I first made this many years ago and have literally dreamed about making it again since, but quince aren’t that easy to come by, and here in PA I’ve never seen them until a few weeks ago. You can make it without the single quince fruit, but the quince is the whole point for me.
Anyway, it’s quite a production. The cubed fruit is roasted in spices and sugar for over an hour. The pastry crust of course has to be made and rested before rolling. There’s a brown sugar layer as well to prepare. AND once I convinced myself to go through with this, 48 hours ago, I realized I didn’t own the required pan, and since it’s impossible to buy such things in retail stores these days, of course I had to order it. It didn’t arrive until 8 PM tonight (!)
So, the fruit is roasted and ready. The pastry dough is in the fridge overnight. I’ll roll it out, assemble, and bake (another hour plus) tomorrow before we leave for the drive to my brother’s. And if it fails, we’ll just eat homemade ice cream instead
Global warming update: My flowering quince started blooming a week or so ago, here in Austin. It was also disconcerting to see my fig tree putting on a few new figs!
Quince are selling for $4 CAD each in southwestern Ontario. Which makes a $18 CAD jar of Spanish quince jelly, or $7 CAD jar of French or Greek quince preserves look more reasonable.
I traded a bag of homegrown quince for a bag of homegrown potatoes about 4 years ago, but I’ve since had a lost touch with that person over our world views. LOL
Happy Thanksgiving to my American friends! (And happy regular Thursday to my Canadian friends )
Happy Thanksgiving to everyone today!
I celebrate both Canadian and American Thanksgivings. The beginning and end of Pumpkin Spice season for me!
Classic every year.
The new tart pan I ordered for this recipe is woefully bent. This is getting interesting.
Wow, that’s interrsting. Seeing these changes in our lifetime is certainly frightening.
Blessings to everyone today, wherever you may be in this universe. Best wishes to those who work so hard to bring together dear family and friends today to share a meal, any meal, anywhere. May your ovens endure (I’ve been cursed twice with a failing oven, twice!) and your power supply stay on (yep that too, has failed in the past). Peace be with all of you everyday, HO!

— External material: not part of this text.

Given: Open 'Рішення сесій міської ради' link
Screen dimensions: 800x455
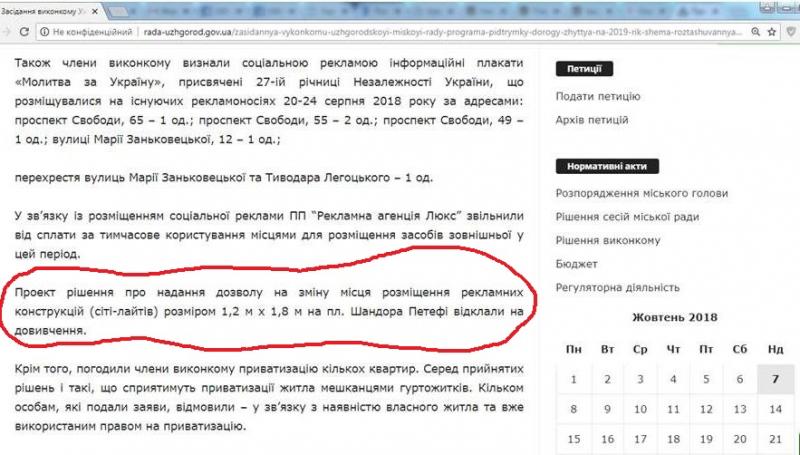Looking at the screenshot, I should coord(627,217).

(Don’t forget Cake Day on Sunday!)
I made the cider doughnut muffins this morning and they came out nice. I made the semolina-apple cake yesterday and it was dreadful—looked bad, recipe called for a much bigger pan than necessary so it was flat as a pancake, didn’t rise, just overall terrible. After cutting it into squares, I put them all in the freezer. Someday they can be reheated and covered with vanilla ice cream, the only way to make that travesty edible. Luckily, I planned well and was able to do the muffins this morning, and thus not ruin my reputation of being a good cook!
That fits nicely with this one:
https://thisibelieve.org/essay/24145/
FTR, her grandmother’s TAMALES were the best things she made.